Work instructions
Copy out the records below with "Select" switched to "Choose" wherever it occurs and everything else left as it is. Omit the pictures.

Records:
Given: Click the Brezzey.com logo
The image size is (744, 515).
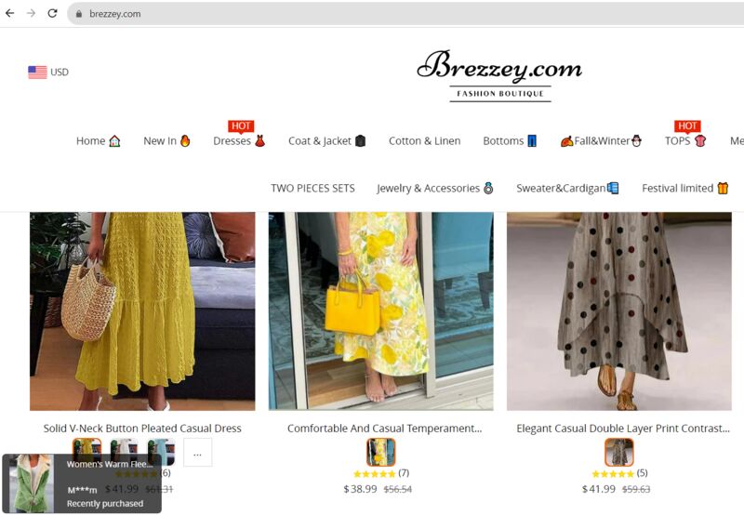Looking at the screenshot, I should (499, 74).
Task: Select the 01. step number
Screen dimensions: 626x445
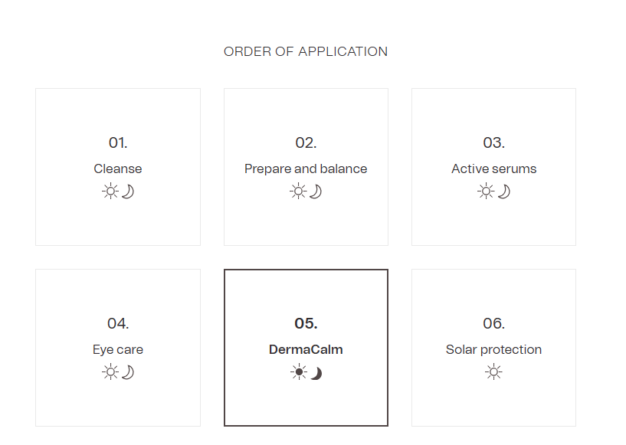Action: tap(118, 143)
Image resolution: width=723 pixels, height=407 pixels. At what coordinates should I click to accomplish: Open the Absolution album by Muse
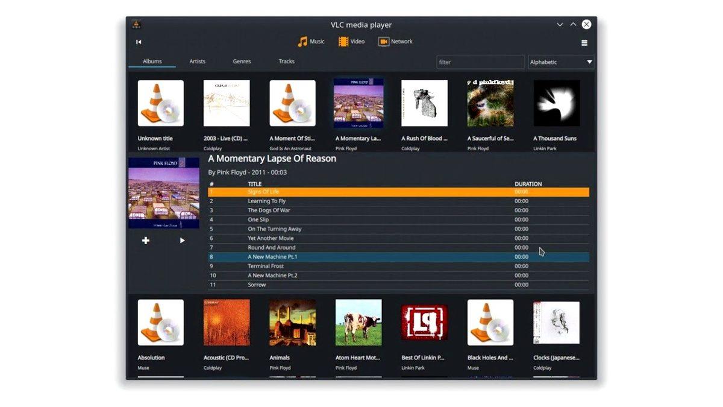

Result
Given: Click the Brezzey.com logo
The image size is (744, 515).
Looking at the screenshot, I should (499, 74).
Task: Choose the 01. step number
Screen dimensions: 626x445
Action: tap(118, 143)
Image resolution: width=723 pixels, height=407 pixels. At what coordinates should I click to accomplish: Open the Absolution album by Muse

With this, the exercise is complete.